'Freebie' shoppers decide to pay up

By James Ihaka

Many shoppers at Pak'n Save were unaware the Hamilton store was unmanned and some queued and paid at the self-service counters. Photo / Supplied
Many shoppers at Pak'n Save were unaware the Hamilton store was unmanned and some queued and paid at the self-service counters. Photo / Supplied

Customers who got away with free groceries from a Hamilton supermarket have coughed up what they owe after seeing themselves on CCTV footage.

But the store's owner says more need to come forward and says police action is likely if they don't.

Pak'n Save Mill St owner Glenn Miller said more than 20 people went through his unmanned store between 8am and 9.30am on Good Friday after a computer glitch caused the lights to switch on and the doors open.

While a handful took groceries worth about $50, some queued up to wait for the store's only available self-service machine.

Among those was a woman who only wanted to be known by her first name, Anne-Marie.

She thought the store was open after seeing vehicles in the carpark, so went in to buy some cat food.

"There were people at the Lotto counter and the music was on but there was nothing in the deli, nothing in the bread section - it didn't dawn on me that the place wasn't open."

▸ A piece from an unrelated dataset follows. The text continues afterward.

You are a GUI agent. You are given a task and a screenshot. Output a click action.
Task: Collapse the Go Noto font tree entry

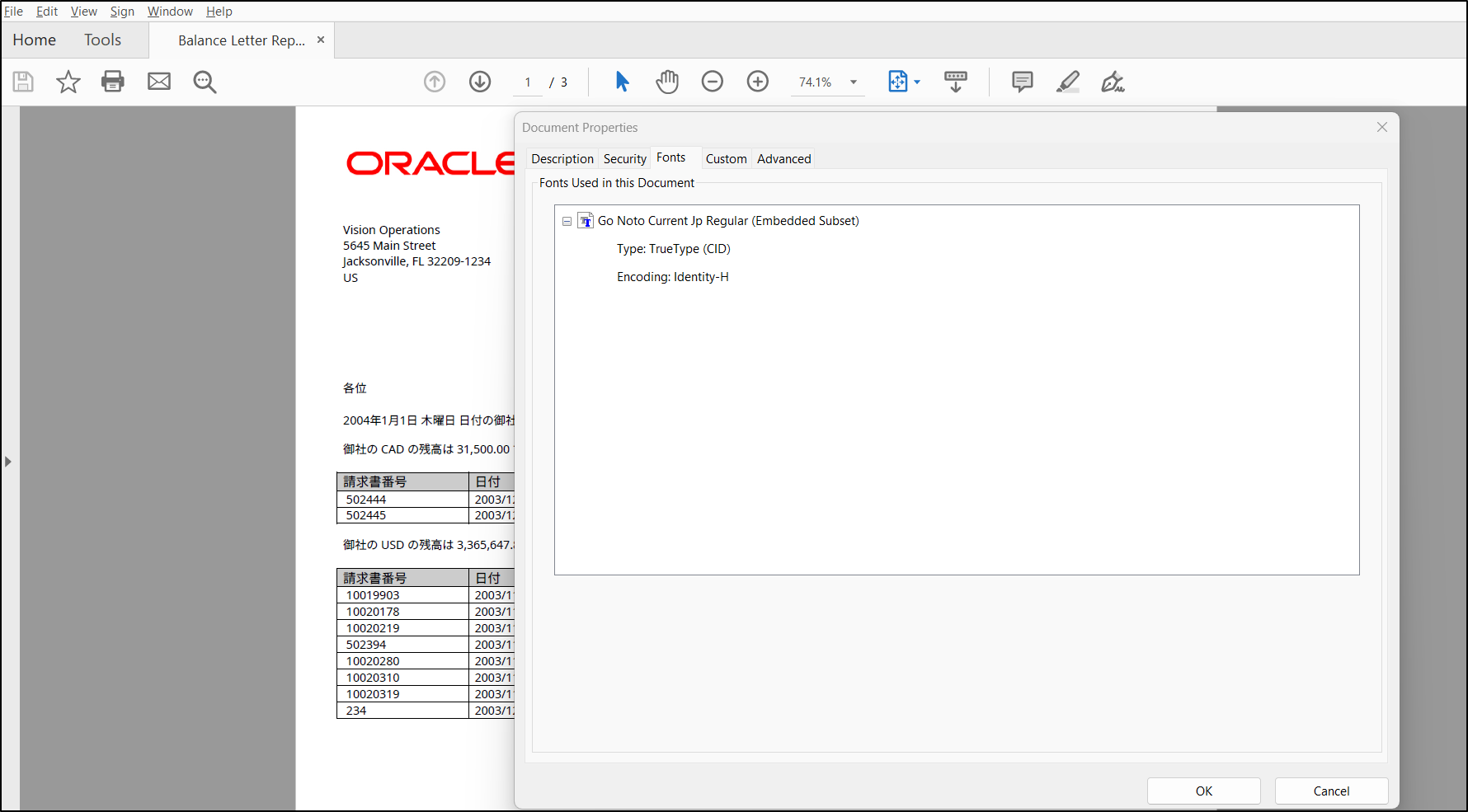coord(567,222)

She said there was a queue at the self-service checkouts where customers had mistakenly thought a passing woman was a staff member.

"Everyone was helping each other because we didn't know how to use the self-service.

"The others had jammed up because some people tried to buy alcohol."

Anne Marie said that despite it becoming clear to customers something was amiss, there was no looting.

"One guy just walked out with his shopping but most people were genuinely in there to buy their groceries - they weren't running around throwing all the expensive stuff in their trolleys before getting out of there."

Anne-Marie paid the $48 for her groceries via Eftpos. She said that when she left the store word must have got out about the staff-less supermarket as there were at least 50 cars in the carpark.

While initially angry, Mr Miller had a laugh when he saw the CCTV images.

"There were people who didn't know it was like this until they got to the checkouts, they honestly thought the place was open," he said.

"There were some people who paid and some others didn't buy anything; they just walked around and thought 'this isn't right' when they saw there was no one there and walked out again."

He said about 12 people took groceries and left without paying but after publicity about the gaffe about half of them had come forward to settle what they owed.

Mr Miller, who will not do a stocktake nor claim insurance on the stolen goods, said reports of some people taking "truckloads" of freebies were exaggerated.

He said he would forward CCTV images of those who have not paid to police if payment was not settled within the week.


Senior lecturer in ethics at Waikato University Dr Liezl van Zyl said that honesty was often on display during such an opportunity.

She said this was probably because of people's upbringing, education and feelings of guilt.

"I certainly think in a poorer country people would take what they could get - in the Western Cape [South Africa] where I come from, the store would have been cleaned out."

Psychologist Sara Chatwin said the return of customers to sort their debts at the supermarket showed "a strong sense of morality" but she conceded this could have been due in part to the CCTV cameras.

"It is very individually based and very dependent on what kind of rules and regulations and parameters people have in their own lives."